Is there anything that says "Hoosier" more than a big old barn of a structure dedicated to playing and watching basketball? From the farm buildings at the wooded fringes of our rural properties to the high school gyms where we crowd together on cold Friday nights to the gleaming Conseco Fieldhouse in the heart of our capital, Indiana residents know a thing or two about throwing down hoops in cavernous venues. Perhaps no other building personifies our basketball roots as well as does Butler University's fabled Hinkle Fieldhouse, and I think that the recently announced renovation project could be a boon for hoops in Indiana. As a longtime fan of Indiana University basketball, there have been few aspects of any other school's program that I envy, but Hinkle is definitely one of them, and its facelift should bring a new round of national attention for Butler and the state.
Hinkle was built in 1928 and has been the site of countless unforgettable college basketball contests, as well as playing host to the high school basketball championships for many years. Beyond actual games, Hinkle was featured in the quintessential David and Goliath sports movie, "Hoosiers." The old arena perfectly captured all of the flavor of Indiana's rabid support for all kinds of hoops action, and most viewers probably thought they were witnessing either a genuine high school venue or a Hollywood rendering.
Even with its storied history, though, Hinkle has become something of a hot spot for discussion in recent years, especially as head coach Brad Stevens has risen to national prominence. Each spring after the NCAA tournament concludes, the rumor mill gears up and spits out Stevens's name as a likely candidate for whichever big-school coaching vacancies crop up. Butler has done a great job of appeasing their young mastermind, and it's no coincidence that Hinkle is now getting an upgrade. You can bet that part of the enticements dangled before Stevens have been these forthcoming changes.
There will undoubtedly be hand-wringing in some quarters about modernizing Hinkle, with the fear being that some of its inimitable history will be lost.
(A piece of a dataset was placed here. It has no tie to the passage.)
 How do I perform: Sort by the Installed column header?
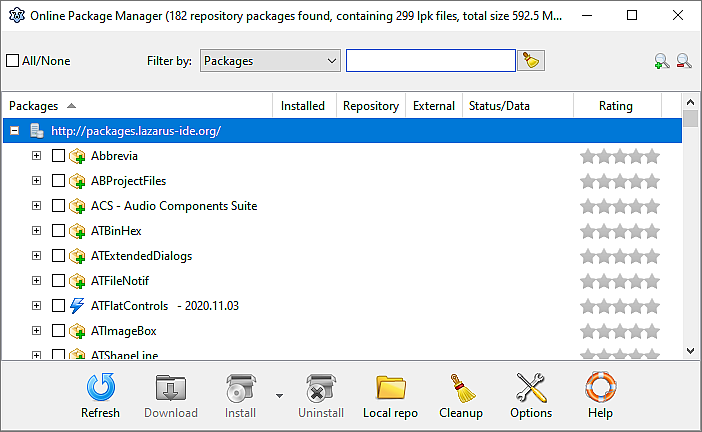[x=302, y=106]
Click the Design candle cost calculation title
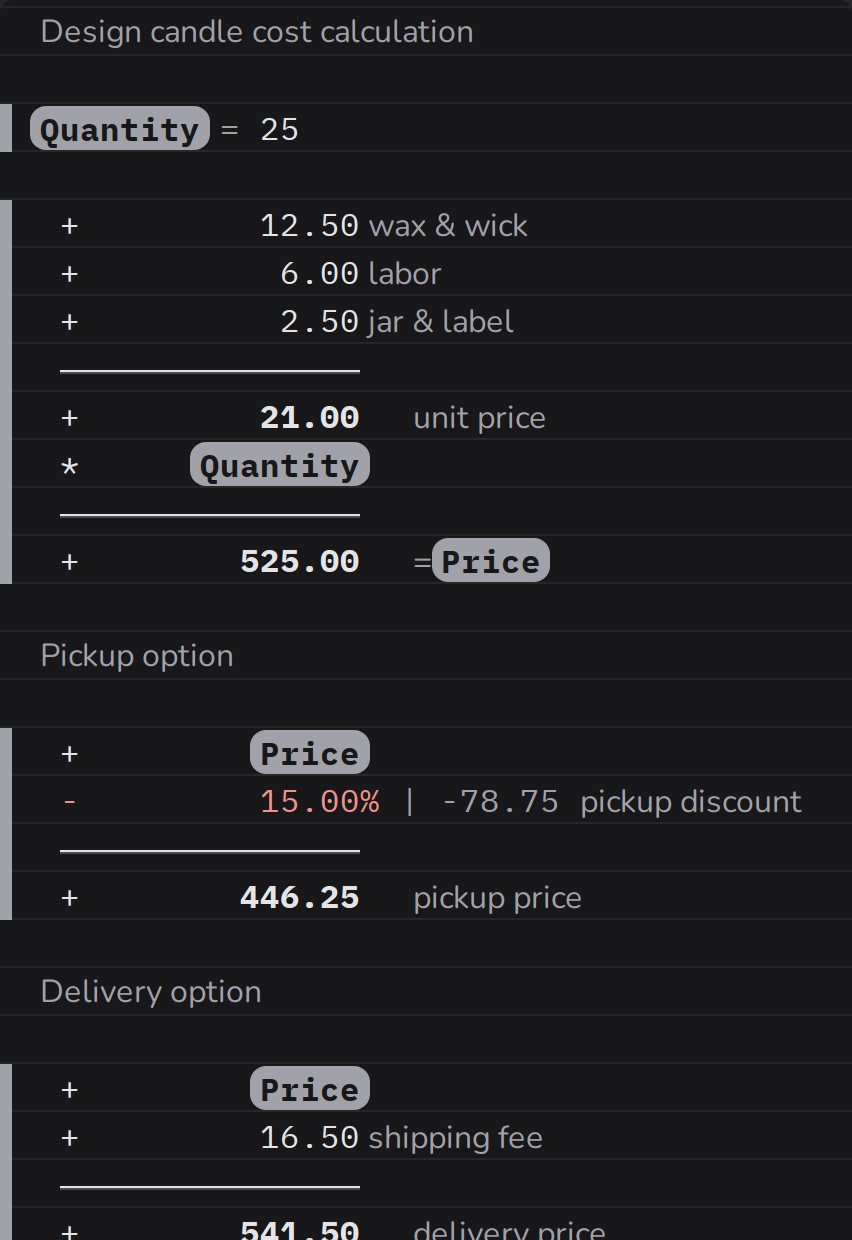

The Fieldhouse is such a local icon, though, that there is tremendous pressure on Butler to preserve the essence of the place, and there is enough attention and scrutiny from fans like me that I'm confident the old favorite will come out better on the other side of the process.
Adam Hughes was raised, and still lives, in rural Indiana. He has been a fan of the Indiana University Hoosiers basketball program since the early 1980s and even holds a Ph. D. from IU (computational chemistry). He still has nightmares involving Bobby Knight and projectile chairs.